O tenente-coronel Pio Pinto de Cerqueira, que então acumulava as funções de ouvidor, destituiu o ouvidor Febrônio José Vieira Sudré, que, na qualidade de juiz ordinário, havia assumido a vaga deixada pelo falecimento de João Esteves de Brito, nomeado anteriormente pelo ouvidor Segurado.
O fato de Febrônio acumular também a presidência da Câmara acirrou ainda mais os ânimos entre os grupos envolvidos, mergulhando a administração do Norte no caos. Alguns julgados obedeciam ao ouvidor Pio, outros a Febrônio, e havia ainda aqueles que, diante da confusão reinante, não reconheciam autoridade alguma. A vila da Palma e o julgado de Arraias eram exemplos claros dessa anarquia.

Dados brutos:
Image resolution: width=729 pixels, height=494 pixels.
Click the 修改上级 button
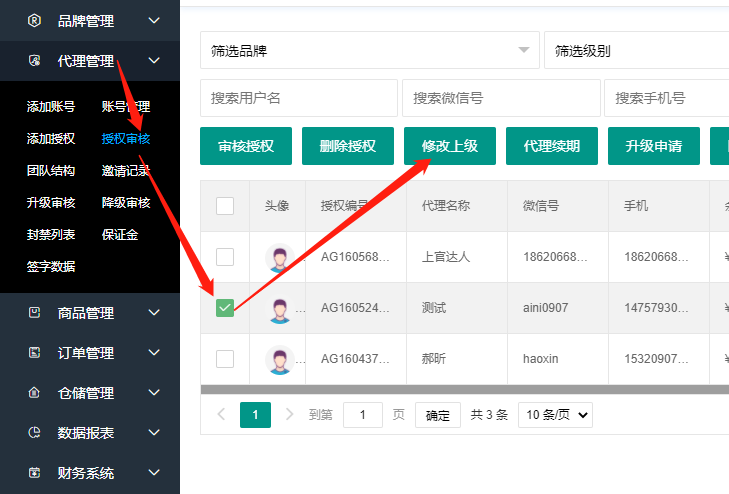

Tarefas e exercícios:
a) Reescreva em forma de lista, de modo mais breve, o parágrafo do trecho sobre a administração do Norte que começa com "O fato de Febrônio acumular", preservando os fatos principais.
b) Transcreva fielmente a passagem do trecho que começa em "O fato de Febrônio" e prossegue até "claros dessa anarquia.".
Não é preciso consultar a listagem.

Em resposta:
a)
- Febrônio também presidia a Câmara, o que aumentou a tensão entre os grupos e lançou a administração do Norte no caos.
- Parte dos julgados obedecia ao ouvidor Pio, e outra parte obedecia a Febrônio.
- Alguns julgados, em meio à confusão, não reconheciam autoridade alguma.
- A vila da Palma e o julgado de Arraias exemplificavam essa anarquia.

b)
O fato de Febrônio acumular também a presidência da Câmara acirrou ainda mais os ânimos entre os grupos envolvidos, mergulhando a administração do Norte no caos. Alguns julgados obedeciam ao ouvidor Pio, outros a Febrônio, e havia ainda aqueles que, diante da confusão reinante, não reconheciam autoridade alguma. A vila da Palma e o julgado de Arraias eram exemplos claros dessa anarquia.